This February my two-year training as a Focusing-Oriented Therapist and trainer culminated in a community gathering at Punta de Tralca, Chile. This was The Focusing Institute’s first weeklong outside of the USA and witnessing the meeting of people from all of The Americas made this particularly special to me. The week was led by Jeffrey Morrison, Jan Winhall and Edgardo Riveros who presented on themes including the Philosophy of the Implicit to Trauma and neuroscience. However, the weeklong is much more than workshops, it is a really gentle space set up to greet new members of the focusing profession into a community of the ‘felt sense’.
I was struck by the rare quality of intelligence combined with openness, an assumption of ‘goodness’ rather than an area of ‘testing’. I grappled with the realisation that I anticipated the trainers wired into ‘right/wrong’ thinking, evaluation and judgement, busily protecting their field and guarding against new members and a feeling of having to be ‘good enough’ to join them. Instead, the kindness, warmth and genuine desire of the trainers to meet us new graduates was something I could no longer deny and I was able to have a real sense of how a community which assumes the best felt. This is a rare and glorious experience and one which defines the focusing community. While many communities are seeking to share information and good practice I have rarely witnessed an embodiment of professed values like this.

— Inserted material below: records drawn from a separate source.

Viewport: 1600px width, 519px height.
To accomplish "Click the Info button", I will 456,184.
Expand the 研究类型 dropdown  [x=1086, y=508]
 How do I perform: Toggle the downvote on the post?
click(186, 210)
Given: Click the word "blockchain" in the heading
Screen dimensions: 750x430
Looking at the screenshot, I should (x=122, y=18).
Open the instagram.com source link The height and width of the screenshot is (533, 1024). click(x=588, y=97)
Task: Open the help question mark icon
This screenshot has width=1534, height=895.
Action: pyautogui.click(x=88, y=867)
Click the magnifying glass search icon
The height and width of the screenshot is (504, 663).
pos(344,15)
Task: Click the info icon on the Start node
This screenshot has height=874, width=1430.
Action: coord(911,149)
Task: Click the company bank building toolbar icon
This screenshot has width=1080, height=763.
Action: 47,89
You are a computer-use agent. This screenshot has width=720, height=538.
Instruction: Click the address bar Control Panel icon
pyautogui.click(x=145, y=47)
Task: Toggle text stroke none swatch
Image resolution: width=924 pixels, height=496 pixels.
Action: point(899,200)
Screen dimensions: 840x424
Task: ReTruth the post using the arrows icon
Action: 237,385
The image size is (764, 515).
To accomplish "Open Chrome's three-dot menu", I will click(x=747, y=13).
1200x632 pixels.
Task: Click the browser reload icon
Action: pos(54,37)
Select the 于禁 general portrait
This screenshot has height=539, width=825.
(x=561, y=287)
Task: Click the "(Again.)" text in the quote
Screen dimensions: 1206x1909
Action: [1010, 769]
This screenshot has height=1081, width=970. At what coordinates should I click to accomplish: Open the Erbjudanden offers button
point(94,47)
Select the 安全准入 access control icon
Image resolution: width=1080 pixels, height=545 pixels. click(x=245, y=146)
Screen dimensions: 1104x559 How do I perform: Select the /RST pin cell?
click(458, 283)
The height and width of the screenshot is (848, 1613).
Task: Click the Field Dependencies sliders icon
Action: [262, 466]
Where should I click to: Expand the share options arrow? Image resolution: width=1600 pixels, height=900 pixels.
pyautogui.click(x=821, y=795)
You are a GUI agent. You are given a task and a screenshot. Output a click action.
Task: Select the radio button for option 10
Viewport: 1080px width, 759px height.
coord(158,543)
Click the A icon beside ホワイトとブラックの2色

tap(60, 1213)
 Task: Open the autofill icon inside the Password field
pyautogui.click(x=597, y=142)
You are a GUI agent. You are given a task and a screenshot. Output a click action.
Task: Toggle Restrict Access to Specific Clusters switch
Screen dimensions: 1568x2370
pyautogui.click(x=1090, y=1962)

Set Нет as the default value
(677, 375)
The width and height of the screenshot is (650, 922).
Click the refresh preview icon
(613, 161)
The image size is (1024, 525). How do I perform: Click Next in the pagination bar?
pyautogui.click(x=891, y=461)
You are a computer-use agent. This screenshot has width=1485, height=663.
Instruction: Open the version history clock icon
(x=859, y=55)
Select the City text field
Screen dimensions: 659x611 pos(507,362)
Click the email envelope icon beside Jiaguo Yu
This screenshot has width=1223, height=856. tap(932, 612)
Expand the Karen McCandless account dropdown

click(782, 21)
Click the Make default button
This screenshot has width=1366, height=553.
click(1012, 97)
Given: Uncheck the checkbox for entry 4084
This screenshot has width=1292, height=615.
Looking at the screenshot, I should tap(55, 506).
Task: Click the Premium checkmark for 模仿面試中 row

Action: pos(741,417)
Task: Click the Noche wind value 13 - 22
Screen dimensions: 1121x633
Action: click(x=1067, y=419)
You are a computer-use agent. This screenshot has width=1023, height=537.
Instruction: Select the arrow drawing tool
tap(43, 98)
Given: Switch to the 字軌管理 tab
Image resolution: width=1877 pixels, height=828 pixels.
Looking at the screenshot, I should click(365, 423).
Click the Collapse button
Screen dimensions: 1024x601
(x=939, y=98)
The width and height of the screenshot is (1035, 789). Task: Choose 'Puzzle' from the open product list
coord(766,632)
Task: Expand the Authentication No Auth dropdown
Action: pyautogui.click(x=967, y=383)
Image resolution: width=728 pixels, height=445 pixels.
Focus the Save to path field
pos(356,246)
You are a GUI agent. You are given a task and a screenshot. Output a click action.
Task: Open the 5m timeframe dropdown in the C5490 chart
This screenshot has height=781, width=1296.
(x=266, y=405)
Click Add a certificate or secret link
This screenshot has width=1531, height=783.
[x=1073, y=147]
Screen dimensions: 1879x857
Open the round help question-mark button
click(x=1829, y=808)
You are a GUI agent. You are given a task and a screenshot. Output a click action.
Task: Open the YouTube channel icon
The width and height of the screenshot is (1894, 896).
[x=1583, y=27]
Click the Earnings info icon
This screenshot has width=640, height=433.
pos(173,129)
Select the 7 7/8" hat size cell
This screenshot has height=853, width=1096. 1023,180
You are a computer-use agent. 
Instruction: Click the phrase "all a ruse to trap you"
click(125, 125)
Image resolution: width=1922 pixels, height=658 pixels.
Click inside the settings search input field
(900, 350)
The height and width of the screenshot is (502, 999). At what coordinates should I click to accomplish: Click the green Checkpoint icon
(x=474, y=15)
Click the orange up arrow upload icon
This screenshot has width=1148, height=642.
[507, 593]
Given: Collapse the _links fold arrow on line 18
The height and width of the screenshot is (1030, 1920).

Openness, curiosity and a quality of presence to the moment and to relationships was evident throughout the week. Catherine asked me to lead some fun games in the evening and the quality of play, fun and expression was easy to find, completely apart from the competition, shame and worry that often accompany adults playing and soon the participants, few who spoke both English and Spanish needed any encouragement to have fun together. I remember the week as having a quality of easily accomplished embodied grace to it which has continued to nourish me since.